His thrusts were slow but deep, his hips grinding against your needy cunt as his cock pulsed deep inside of you. He grunted in your ear when you squeezed around him and he couldnt help it. He gave one hard thrust into you and-
You squealed as the mattress suddenly tipped backwards leaving Dunks full weight on top of you and your legs in the air. By your head you could see the bed frame… the bottom of it.
"Are you alright m'lady?" He asked, pupils still blown from pleasure but his chest heaving with shock. You stared up at him for a minute before laughing far too loud for the late hour. "W-Whats so funny? You arnet hurt are you?"
"No," You said through your giggles. "You broke the bed."
"I dont see how thats funny." He grumbled. "Gonna cost us a lot of coin that we dont have."

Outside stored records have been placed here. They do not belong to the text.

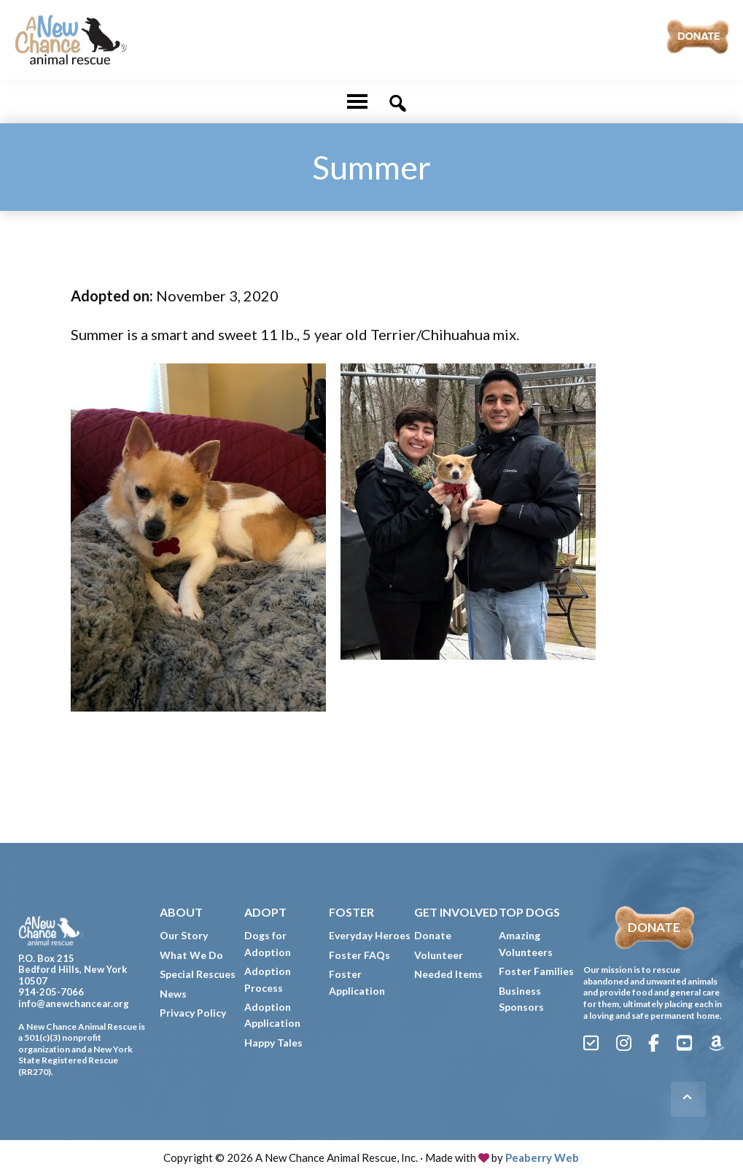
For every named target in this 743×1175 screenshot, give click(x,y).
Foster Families (536, 971)
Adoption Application (272, 1015)
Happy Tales (273, 1042)
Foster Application (357, 982)
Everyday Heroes (370, 935)
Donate (432, 935)
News (173, 993)
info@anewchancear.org (73, 1003)
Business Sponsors (521, 999)
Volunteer (438, 955)
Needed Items (448, 974)
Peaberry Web (542, 1157)
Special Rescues (198, 974)
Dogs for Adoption (267, 943)
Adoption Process (267, 979)
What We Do (191, 955)
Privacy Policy (193, 1012)
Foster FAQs (359, 955)
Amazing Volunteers (526, 943)
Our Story (184, 935)
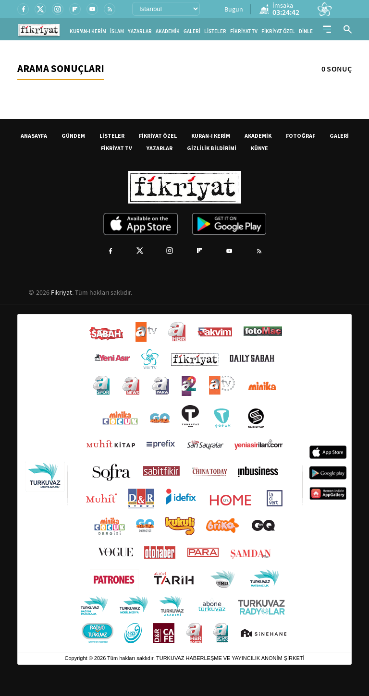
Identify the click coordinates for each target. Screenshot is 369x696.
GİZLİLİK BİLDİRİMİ (211, 148)
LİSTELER (215, 31)
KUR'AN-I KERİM (88, 31)
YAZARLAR (140, 31)
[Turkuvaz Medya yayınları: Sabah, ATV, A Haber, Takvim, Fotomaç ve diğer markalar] (184, 483)
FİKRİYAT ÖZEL (278, 31)
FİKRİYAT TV (244, 31)
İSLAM (117, 31)
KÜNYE (259, 148)
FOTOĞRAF (300, 135)
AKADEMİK (168, 31)
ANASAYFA (34, 135)
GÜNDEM (73, 135)
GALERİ (192, 31)
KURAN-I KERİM (210, 135)
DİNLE (306, 31)
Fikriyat (61, 292)
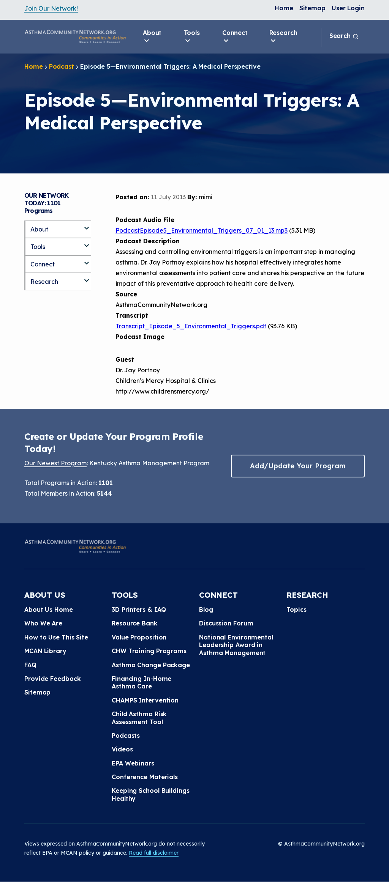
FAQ (30, 665)
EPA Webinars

"Its fine, we can fix it. At least enough to where the next person staying here will think they were the ones that broke it." You kiss the worried crease nestled between his brows. "Do not stress about it Dunk. We have a solution."
"Suppose thats ruined the mood now." He says.
You laugh again, that sweet laugh that makes his head go dizzy. "A little bit. Kind of makes me miss fucking in the woods if im honest, the only interruption there is s bug or two."
"Ill remind you of that once were back on the road."